Los días escolares

A veces, al despertarme, siento todo el peso de la vida, las frustraciones, las traiciones, las esperanzas rotas, las promesas no cumplidas, los miedos a la soledad y abandono, el peso de la función pública y sus infinitas obligaciones, la tristeza de los años que pasan tenaces dejando arrugas en la piel y el cansancio de todas las derrotas ocurridas y una niebla de desengaños desciende sobre mi densa y agobiante.Entonces, desafiando y riéndose de todos los temores, renace en mí, completamente esplendorosa la niña que un día fui y un entusiasmo enorme me corre por las venas en ríos risueños y límpidos.

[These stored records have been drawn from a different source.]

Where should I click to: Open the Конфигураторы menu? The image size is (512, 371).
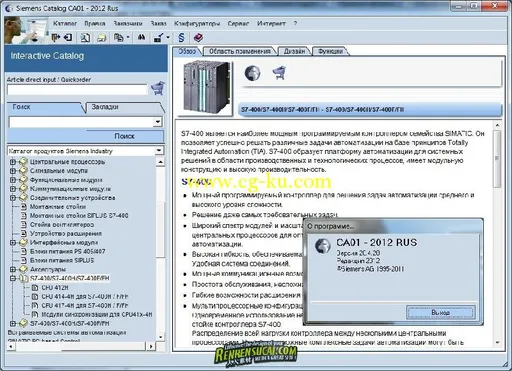(x=197, y=24)
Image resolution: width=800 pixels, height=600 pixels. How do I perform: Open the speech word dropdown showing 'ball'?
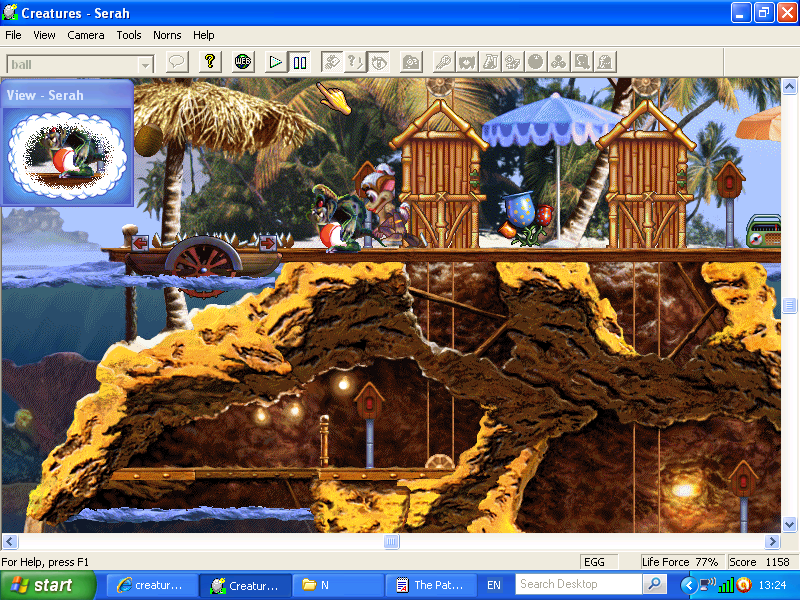click(x=145, y=64)
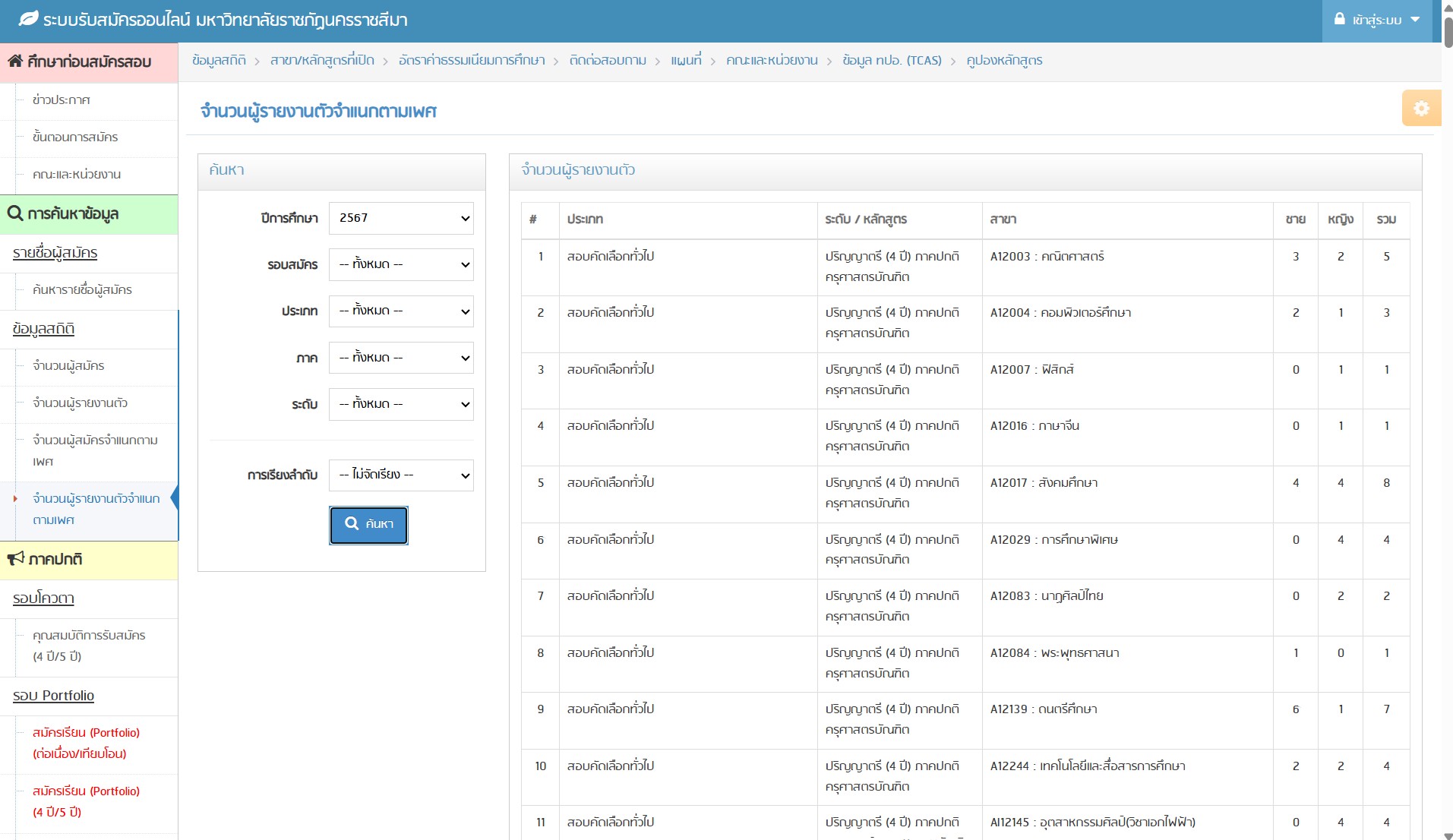Click the ข่าวประกาศ sidebar link

point(62,100)
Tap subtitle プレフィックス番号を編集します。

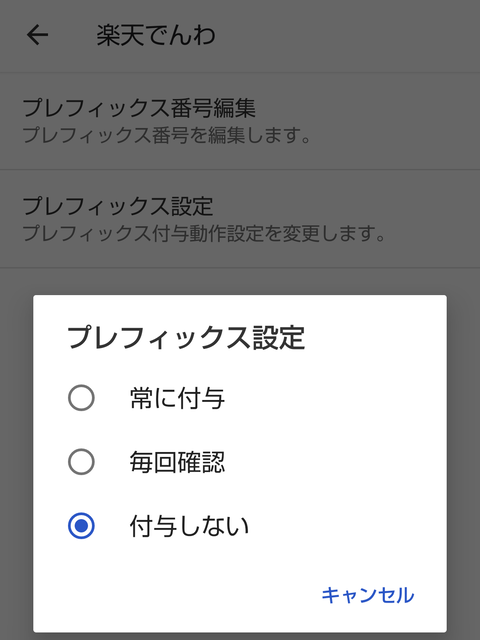(x=167, y=136)
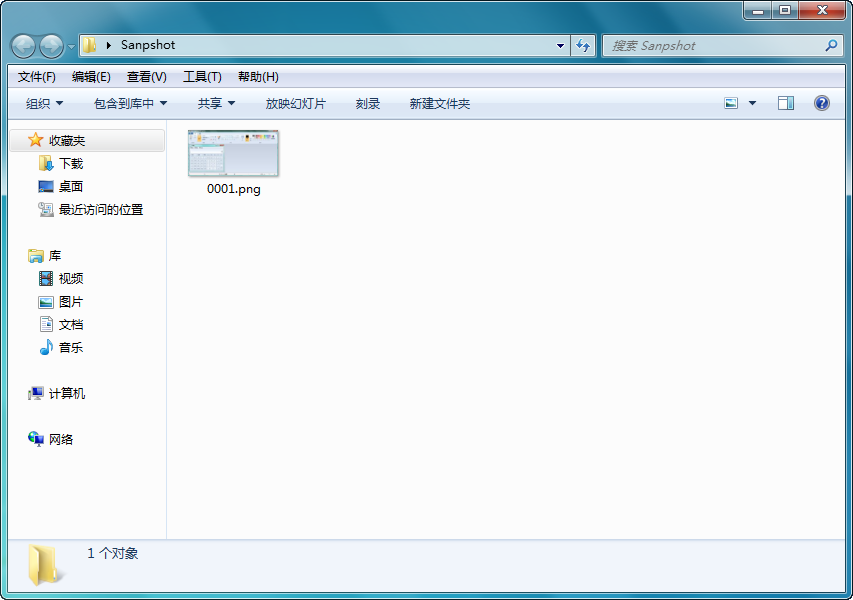Open the 文件(F) menu

coord(37,77)
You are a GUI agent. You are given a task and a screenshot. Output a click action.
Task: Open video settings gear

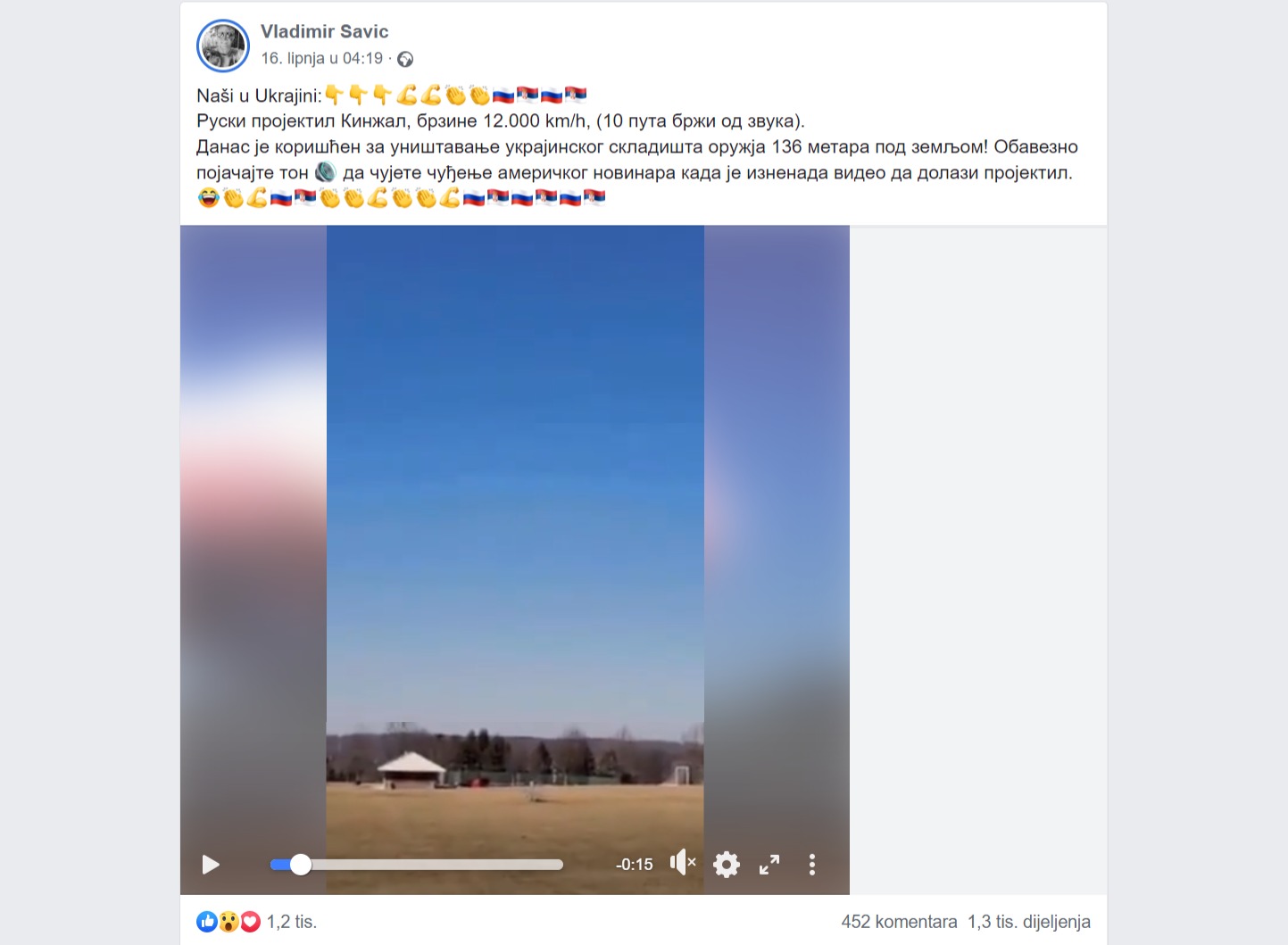[x=727, y=865]
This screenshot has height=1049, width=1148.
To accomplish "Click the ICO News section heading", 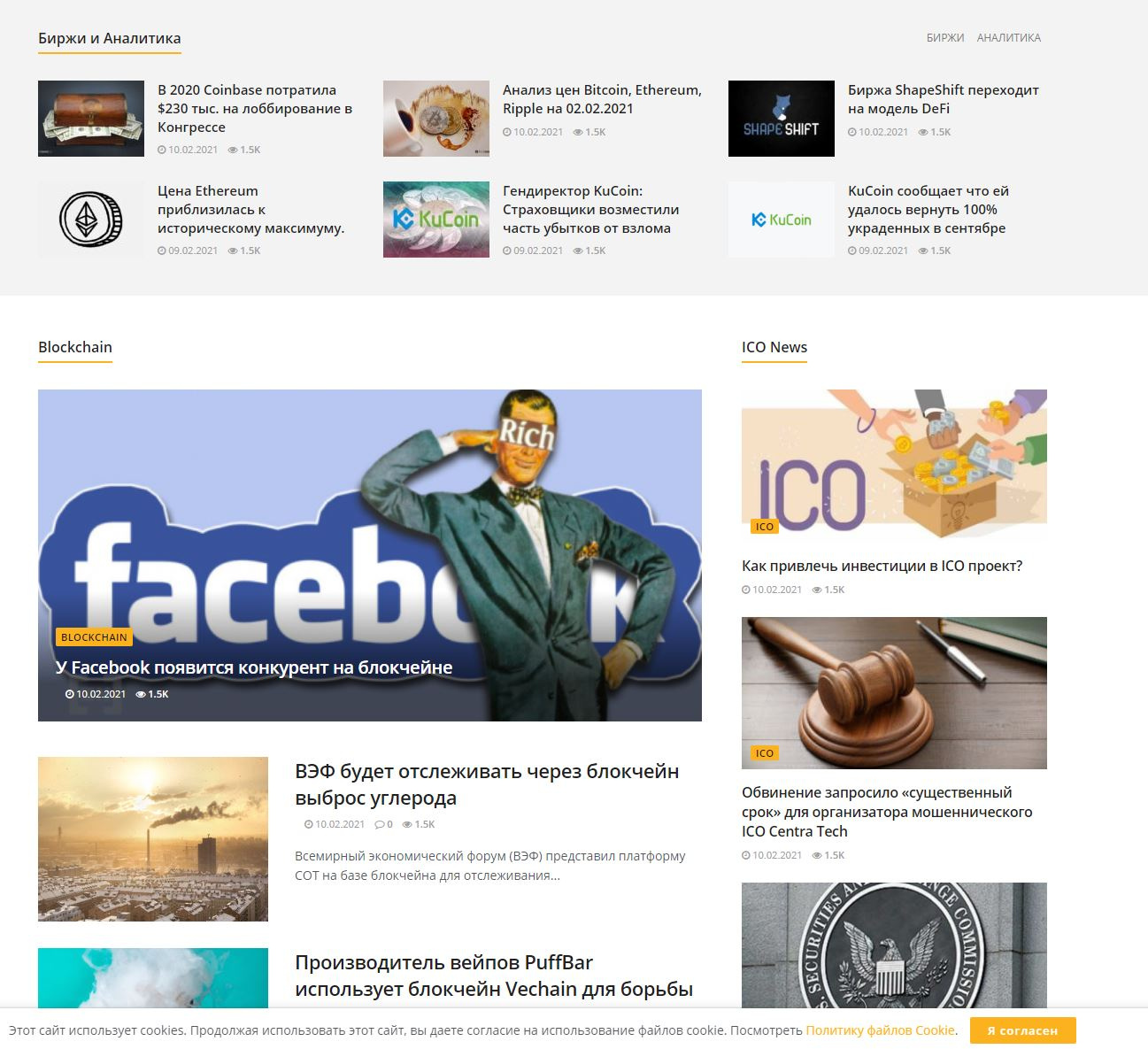I will [774, 347].
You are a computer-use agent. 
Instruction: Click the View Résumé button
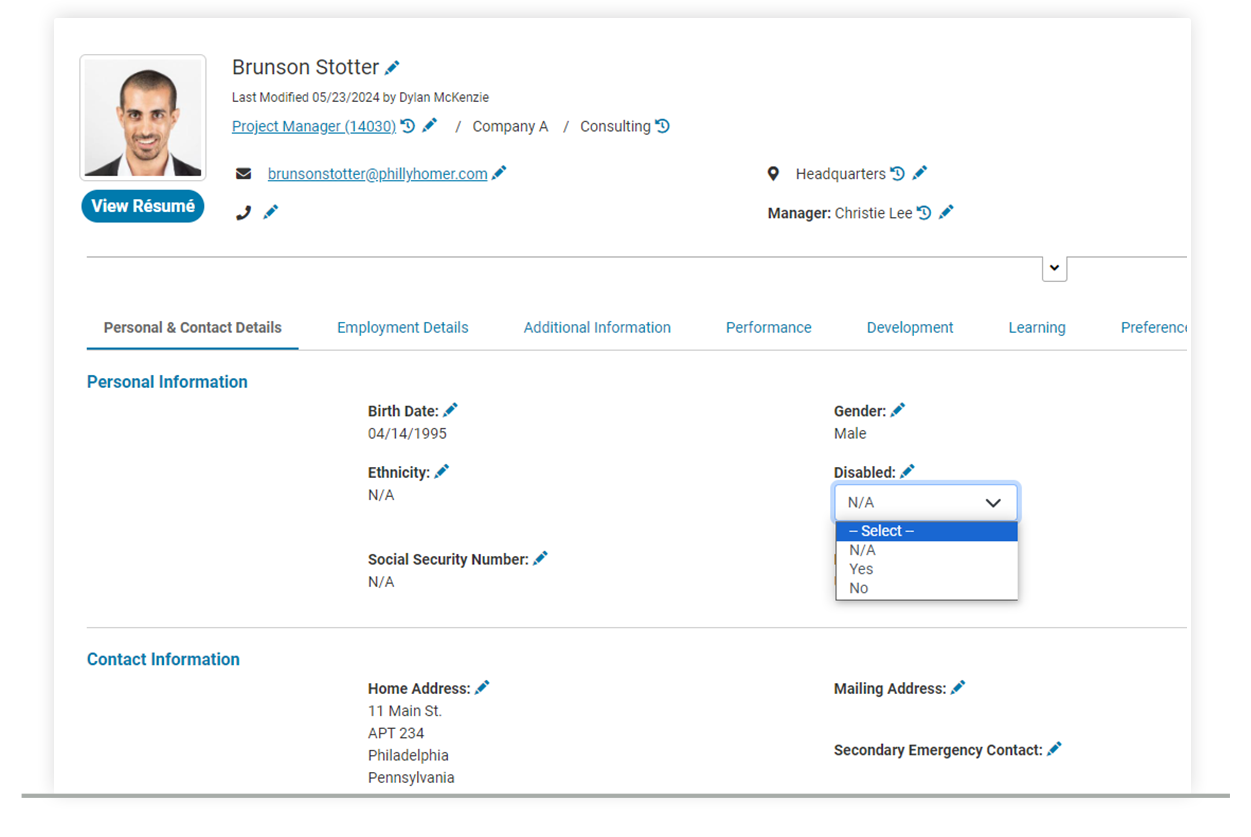click(x=142, y=205)
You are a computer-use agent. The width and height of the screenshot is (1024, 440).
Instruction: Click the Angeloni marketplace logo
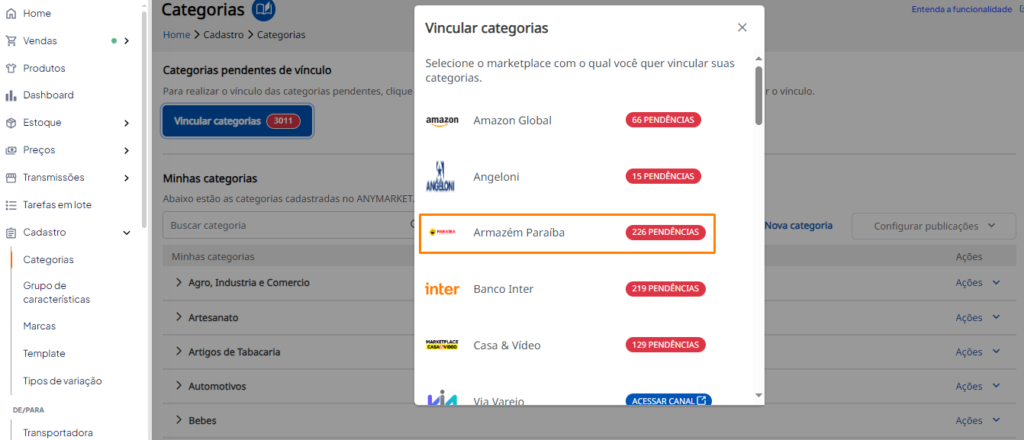click(440, 176)
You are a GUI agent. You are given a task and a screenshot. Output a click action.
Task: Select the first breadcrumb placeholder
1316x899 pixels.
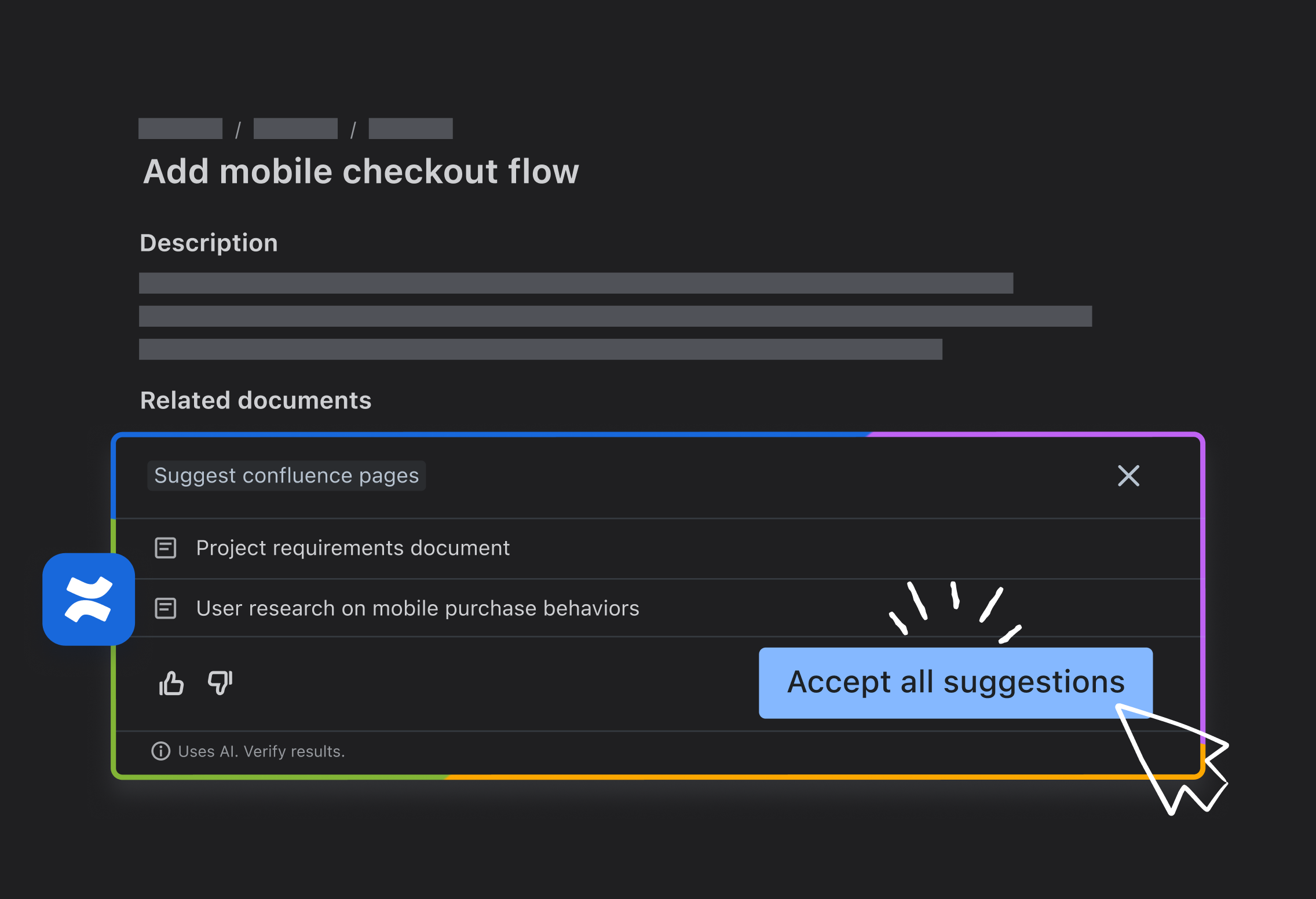tap(180, 129)
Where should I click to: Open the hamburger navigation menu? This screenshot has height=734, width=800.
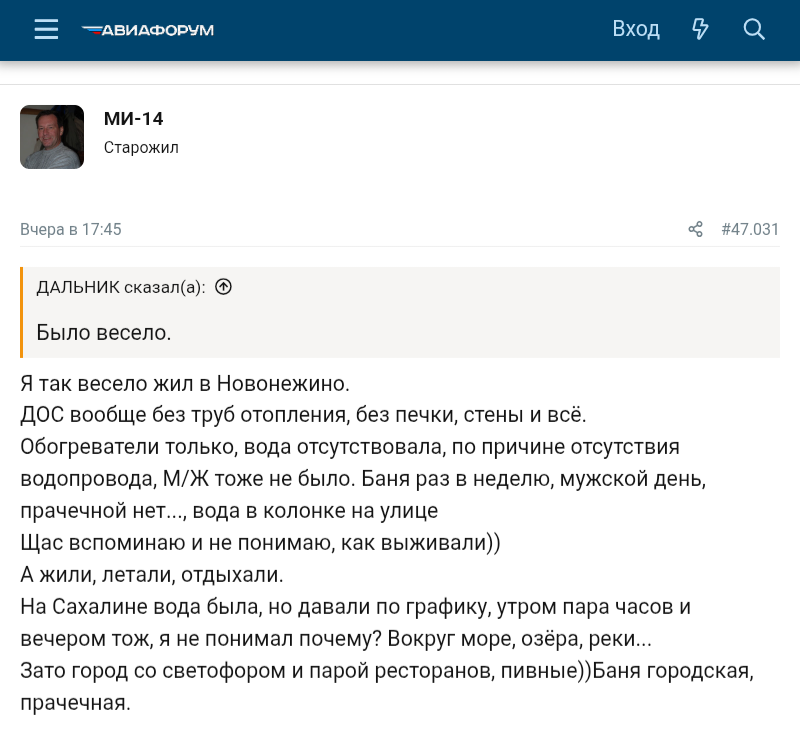[46, 29]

Siento la suave mano de mi madre acariciando mi frente, el abrazo perfumado a violetas de mi abuela, las risas de las compañeras de la escuela, sus brillantes trenzas de seda relucientes y los juegos y las escondidas y los dulces de la infancia. Repican todas las campanas de las iglesias del centro del Quito de mi infancia, resurgen la dorada presencia del Panecillo, el olor de la garrapiñada y los higos enconfitados y entonces mi alma se encabrita, recoge todos los anhelos, teje presurosa los nuevos sueños y esperanzas y florezco en toda la belleza y poder de mis actuales años. El camino se torna en ancho y luminoso y ratifico que la vida es bella, que son buenos todos los retos, que estoy más allá de las mezquindades del corazón estrecho, que soy feliz, integra, palpable, pues la niña que un día fui hoy día ríe y vive en mí. Es tan hermoso el día.